Chapter 206: A Second Proposal
And just as she feared, it was Maximilian.
"What are you doing back here?" he asked, his tone light, unaware of the storm brewing inside her.
"I..." Catherine almost told him the truth.
The words sat right at the edge of her lips, but disbelief held them back. She still couldn’t accept it herself—how could she have lost something so important, something she had waited for with such anticipation?

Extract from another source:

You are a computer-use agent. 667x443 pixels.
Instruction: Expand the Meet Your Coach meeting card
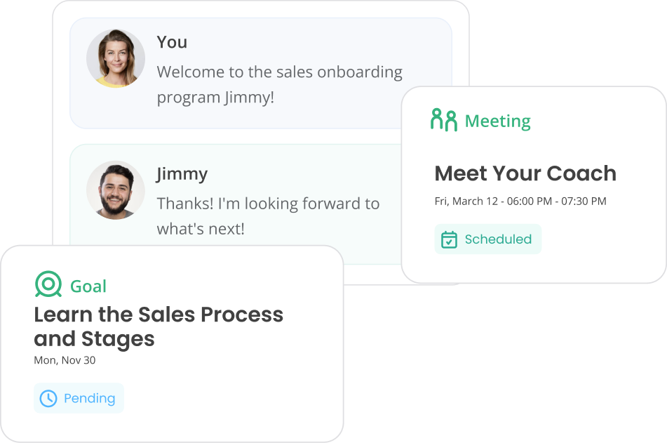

Instead, she turned away again, searching once more, as if the ring might suddenly appear out of sheer desperation. She retraced every step she had taken that morning, checked every surface again, every corner she had already checked twice, three times over.
Nothing.
Her thoughts scrambled as she tried to remember the last moment she had seen it on her finger.
She couldn’t.
She wasn’t used to the weight of it yet.
And that realization only made it worse.
By the time they stepped outside again, the cold air biting against her skin, Catherine couldn’t hold it in anymore. The guilt sat too heavy in her chest, choking her.

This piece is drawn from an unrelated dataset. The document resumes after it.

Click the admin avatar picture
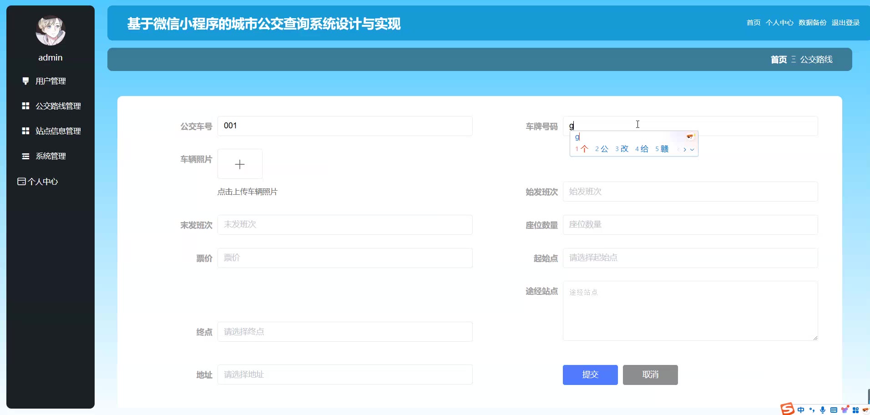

She reached for his hand, her fingers tightening around his, her heartbeat loud and uneven.
"I..." she began, her voice unsteady. "I lost the ring."
Maximilian stopped.
"I don’t remember where," she continued, the words spilling out now, rushed and panicked. "I remember sleeping with it, and in the morning, I—"
"Catherine..." he murmured, already reaching into his pocket.

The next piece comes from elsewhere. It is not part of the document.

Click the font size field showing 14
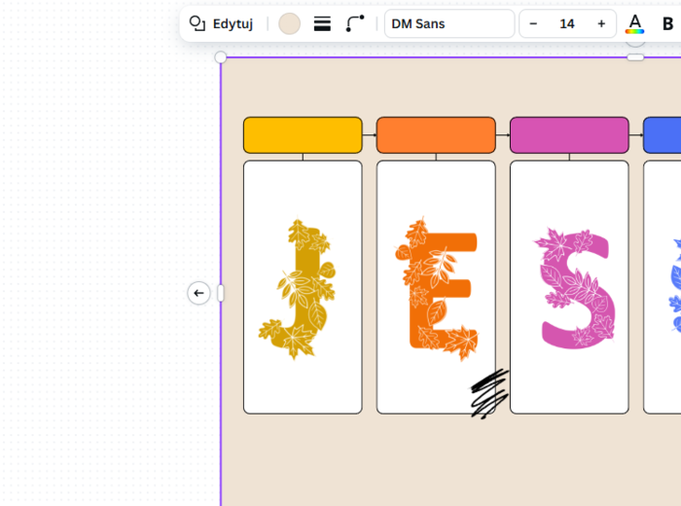This screenshot has width=681, height=506. (x=567, y=23)
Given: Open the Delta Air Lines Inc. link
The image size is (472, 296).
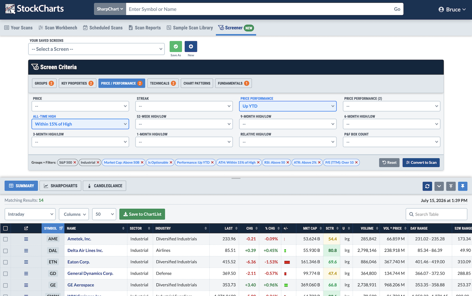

"I don’t know where I left it," she pressed on, her brows knitting together, her voice breaking slightly. "I don’t even remember taking it off—"
"It’s here."
His words cut through hers.
She froze.
Maximilian held out a small velvet box.
"The ring is here."
Catherine stared at him, then slowly lowered her gaze to the box in his hand.
There it was.
Perfectly placed. Untouched. Glimmering as though it had never left its place.
Her ring.
The same one that had rested on her finger the night before, back where it began.
"I asked you this morning for it, remember?" Maximilian said gently.
Catherine looked up at him. Her brows drew together. And then—her lips trembled.
He knew that look. He didn’t wait. The moment it appeared, Maximilian turned and bolted.
"Stop, you dumb moose!" Catherine shouted, lunging after him.
Snow crunched under her boots, slipping in places, but she didn’t care. Her earlier panic had transformed into pure, unfiltered outrage.
"I wanted a photoshoot!" he called over his shoulder, laughing as he ran, glancing back at her. "For your family! For remembrance! I asked you before taking it!"
"Like hell you did!" she snapped, chasing him faster. "Then why don’t I remember?"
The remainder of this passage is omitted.